Dataset entries:
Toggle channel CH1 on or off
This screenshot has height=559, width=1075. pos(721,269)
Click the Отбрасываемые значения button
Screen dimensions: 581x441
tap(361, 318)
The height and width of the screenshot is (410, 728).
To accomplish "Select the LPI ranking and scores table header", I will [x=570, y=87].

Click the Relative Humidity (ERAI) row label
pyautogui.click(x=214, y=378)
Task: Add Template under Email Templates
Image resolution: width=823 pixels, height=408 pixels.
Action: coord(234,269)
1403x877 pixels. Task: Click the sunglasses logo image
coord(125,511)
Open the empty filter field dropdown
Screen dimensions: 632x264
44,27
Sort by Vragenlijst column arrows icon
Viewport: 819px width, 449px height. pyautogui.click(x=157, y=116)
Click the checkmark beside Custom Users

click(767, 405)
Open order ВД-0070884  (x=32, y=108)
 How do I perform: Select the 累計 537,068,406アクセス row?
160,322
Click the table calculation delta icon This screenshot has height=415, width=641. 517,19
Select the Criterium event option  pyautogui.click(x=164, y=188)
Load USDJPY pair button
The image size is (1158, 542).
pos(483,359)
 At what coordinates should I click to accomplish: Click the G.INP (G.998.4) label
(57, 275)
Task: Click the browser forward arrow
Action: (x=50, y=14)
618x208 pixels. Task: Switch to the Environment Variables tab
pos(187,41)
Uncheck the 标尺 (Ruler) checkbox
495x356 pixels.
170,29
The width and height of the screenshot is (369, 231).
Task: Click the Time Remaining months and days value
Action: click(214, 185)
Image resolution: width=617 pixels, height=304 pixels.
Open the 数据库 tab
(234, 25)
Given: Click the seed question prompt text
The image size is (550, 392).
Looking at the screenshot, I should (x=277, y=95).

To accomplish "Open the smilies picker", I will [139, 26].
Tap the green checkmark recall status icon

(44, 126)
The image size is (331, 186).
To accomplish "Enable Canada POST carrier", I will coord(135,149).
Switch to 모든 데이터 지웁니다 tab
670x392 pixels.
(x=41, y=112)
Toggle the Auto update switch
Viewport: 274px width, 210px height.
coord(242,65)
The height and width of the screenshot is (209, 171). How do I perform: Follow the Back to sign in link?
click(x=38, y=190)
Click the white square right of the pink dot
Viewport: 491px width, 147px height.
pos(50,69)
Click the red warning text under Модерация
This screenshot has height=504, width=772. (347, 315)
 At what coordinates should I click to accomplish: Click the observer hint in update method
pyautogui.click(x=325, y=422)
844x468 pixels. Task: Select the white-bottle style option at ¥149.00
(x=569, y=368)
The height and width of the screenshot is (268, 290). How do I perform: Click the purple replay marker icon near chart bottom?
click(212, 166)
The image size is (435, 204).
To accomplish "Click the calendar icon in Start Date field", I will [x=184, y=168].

- REQUIRED ACTION -
Return each entry without altering a single word.

- ANSWER FOR THIS EXERCISE -
Toggle channel CH1 on or off
This screenshot has height=559, width=1075. pos(721,269)
Click the Отбрасываемые значения button
Screen dimensions: 581x441
tap(361, 318)
The height and width of the screenshot is (410, 728).
To accomplish "Select the LPI ranking and scores table header", I will [x=570, y=87].

Click the Relative Humidity (ERAI) row label
pyautogui.click(x=214, y=378)
Task: Add Template under Email Templates
Image resolution: width=823 pixels, height=408 pixels.
Action: coord(234,269)
1403x877 pixels. Task: Click the sunglasses logo image
coord(125,511)
Open the empty filter field dropdown
Screen dimensions: 632x264
44,27
Sort by Vragenlijst column arrows icon
Viewport: 819px width, 449px height. pyautogui.click(x=157, y=116)
Click the checkmark beside Custom Users

click(767, 405)
Open order ВД-0070884  (x=32, y=108)
 How do I perform: Select the 累計 537,068,406アクセス row?
160,322
Click the table calculation delta icon This screenshot has height=415, width=641. 517,19
Select the Criterium event option  pyautogui.click(x=164, y=188)
Load USDJPY pair button
The image size is (1158, 542).
pos(483,359)
 At what coordinates should I click to accomplish: Click the G.INP (G.998.4) label
(57, 275)
Task: Click the browser forward arrow
Action: (x=50, y=14)
618x208 pixels. Task: Switch to the Environment Variables tab
pos(187,41)
Uncheck the 标尺 (Ruler) checkbox
495x356 pixels.
170,29
The width and height of the screenshot is (369, 231).
Task: Click the Time Remaining months and days value
Action: click(214, 185)
Image resolution: width=617 pixels, height=304 pixels.
Open the 数据库 tab
(234, 25)
Given: Click the seed question prompt text
The image size is (550, 392).
Looking at the screenshot, I should (x=277, y=95).

To accomplish "Open the smilies picker", I will [139, 26].
Tap the green checkmark recall status icon

(44, 126)
The image size is (331, 186).
To accomplish "Enable Canada POST carrier", I will coord(135,149).
Switch to 모든 데이터 지웁니다 tab
670x392 pixels.
(x=41, y=112)
Toggle the Auto update switch
Viewport: 274px width, 210px height.
coord(242,65)
The height and width of the screenshot is (209, 171). How do I perform: Follow the Back to sign in link?
click(x=38, y=190)
Click the white square right of the pink dot
Viewport: 491px width, 147px height.
pos(50,69)
Click the red warning text under Модерация
This screenshot has height=504, width=772. (347, 315)
 At what coordinates should I click to accomplish: Click the observer hint in update method
pyautogui.click(x=325, y=422)
844x468 pixels. Task: Select the white-bottle style option at ¥149.00
(x=569, y=368)
The height and width of the screenshot is (268, 290). How do I perform: Click the purple replay marker icon near chart bottom?
click(212, 166)
The image size is (435, 204).
To accomplish "Click the calendar icon in Start Date field", I will [x=184, y=168].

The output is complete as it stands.